Yesterday, I heard a Presbyterian pastor (PCA no less) say something that astounded and encouraged me.
Regarding deducing Biblical principles: "Our deductions are fallen deductions."--Dr. Jim Urish
He was urging for a gracious interpretive stance. This recognition of the limits of modern rationality is popping up all over, and in places where it's least expected.
Sunday, September 9, 2007
The whirlwind has started again. It must be fall. But I love this season. And I have 42 interested and interesting Honors students and 18 CS Lewis students. These quirky, smart, not always rule following young people remind me of why I love teaching. It's the interaction of questioning minds, with lots of laughter along the way. It's the surprising epiphanies that come from the students.
Like one from Rachel, one of the Lewis students. We decided to have class in the school garden because we had just gone outside for a fire drill and we couldn't bear to go back inside.

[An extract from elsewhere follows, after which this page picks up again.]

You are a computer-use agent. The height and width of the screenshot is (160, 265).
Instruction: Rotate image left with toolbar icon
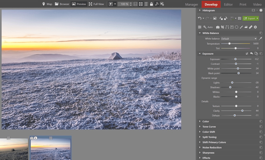tap(221, 18)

It was one of those edge of the season days, warm but smelling of fall. We were talking about how Autumn was often a medium for Lewis' joy, those ephemeral timeless moments when Heaven broke through for him. Rachel said the bitter sweetness of fall caused that longing for her too.
Bittersweet...a great description of fall. (Like dark chocolate!) The sharpness in knowing that the golds and reds and achingly blue sky are here for just a moment. This dying season surely speaks of grace, of the "fortunate fall" in a way that is "too definite for language".